What is amazing on Kurtág's way of rehearsing with the artists is his enormous intensity, an d the clear fact of we are watching a man who is really on it, giving his best all the time, and going directly to the deepest regions of art. The image offers to us the possibility of watching his non verbal language, his body expression, when he is communicating to the artists, a channel very important and highly emotional on Kurtág's expression. His body really become music, as his arms, his head, his hands... take the forms of the music lines. He really feels the music inside of him and, like he says, we notice he's understanding it much more when he explain it; that's why teaching is so important for him and that's why teaching and rehearsing is so present in this DVD, because that's the moment when lot of things are learned and understood. In this sense he says: `I understand music only if I teach it', even more than if I play it, he continues.
Judit Kele shows to us wonderful reconstructions of Budapest and Hungary ambient and atmospheres, as of nature too, marvellous joined to Kurtág's music in a very poetical way. Different Hungarian composers speak about his music, about Transylvania, where Bartók, Eötvös, Ligeti and Kurtág were born, about the history of them country and about the music situation in communist Hungary.

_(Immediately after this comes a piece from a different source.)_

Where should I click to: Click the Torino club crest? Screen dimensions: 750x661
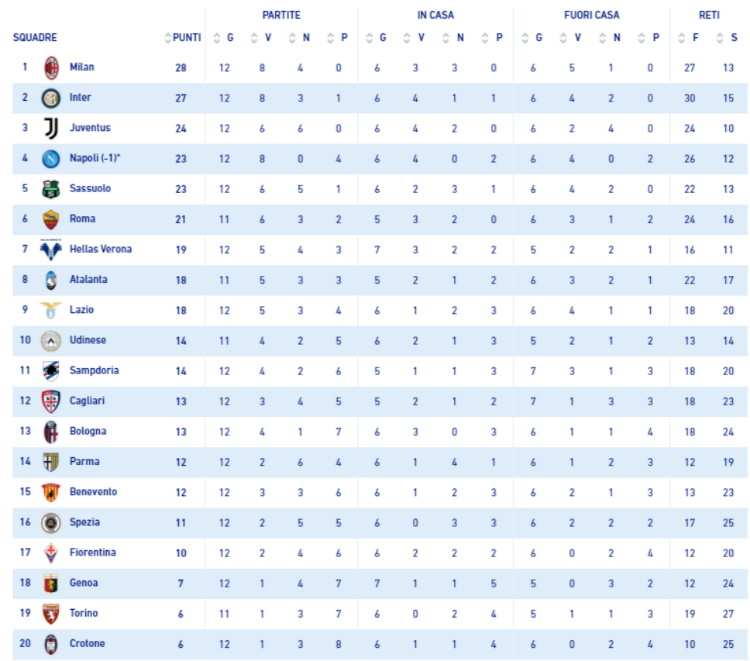(50, 613)
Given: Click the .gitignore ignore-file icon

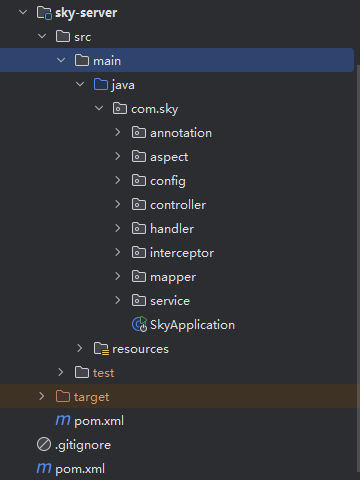Looking at the screenshot, I should [x=44, y=444].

The film goes back to Kurtág's childhood in order to follow his career as an artist, his decisions, those important moments, showing moving photographs; those dark days in Paris when he saw himself like an insect (in a very kafkian way), the solitude, himself lost, the role of psychoanalysis in helping him on finding his way and focusing his attention on essential things... Really deep, moving, touching experiences from which we can learn a lot about what is an artist an some life's lessons.
It was to me very impressive to listen and watching György Ligeti talk about Kurtág on this film, like always very clear and clever, and very sensitive too. Kurtág's words could be those of Ligeti too; very saviour words: `I'm always learning, and I continually feel I don't know a thing. But at times, someone inside of me who knows things burts out'.
Specially moving too is watching & listening Ildikó Monyók to talk about her career, about her car crash and about how she meet Kurtág in order to have a work from him, that is `Samuel Beckett: What is the word?', the piece she sing on this film under Kurtág artistic direction and piano playing, in which she comes to tears.
Well, this is just a brief description about this film, `The matchstick man'; writing about what it suggest could take hundred of pages... that the miracle of what a great artist means to us. A jewel in 56 minutes shot in 4:3, but upgraded to 14:9 or quite to 16:9 with the `subtitles zoom' option on 16:9 TVs. Very good sound too.
Superb film direction and edition, full of images, documents, nature, interviews, rehearsals... On of the best contemporary documentaries I know. There's a bonus too, called `Exercises', a 24 minutes film, directed by Kele, in which we can watch some artists playing parts of Kurtág's work, himself rehearsing, children `playing piano' with his works, some philosophers, conductors... talking and analysing his works... Very interesting too.
Peter Eötvös' documentary title, `The seventh door', is taken from Bartók's opera `Bluebeard's Castle', and it's referred to the last door that should not be opened in our personalities, souls and pat, that one that keep part of us. Like Kurtág's film, this wonderful work by Judit Kele tries to open that door a little more, in order to know about Peter Eötvös' life and work.
The film begins with images from the space, from the time Gagarin was the first human being to travel out of the Earth. That space trip and the knowledge about the Big-Ban, the cosmos, its rules... shocked Peter Eötvös, who explain in his home these reasons as a motive to write his early piano piece Kosmos, which he explains and play for us, while he draws the symbols represented in his Kosmos on the body of the piano, in a kind of Miro style, really very graphic, that helps very much to understand that piece I knew from the CDs.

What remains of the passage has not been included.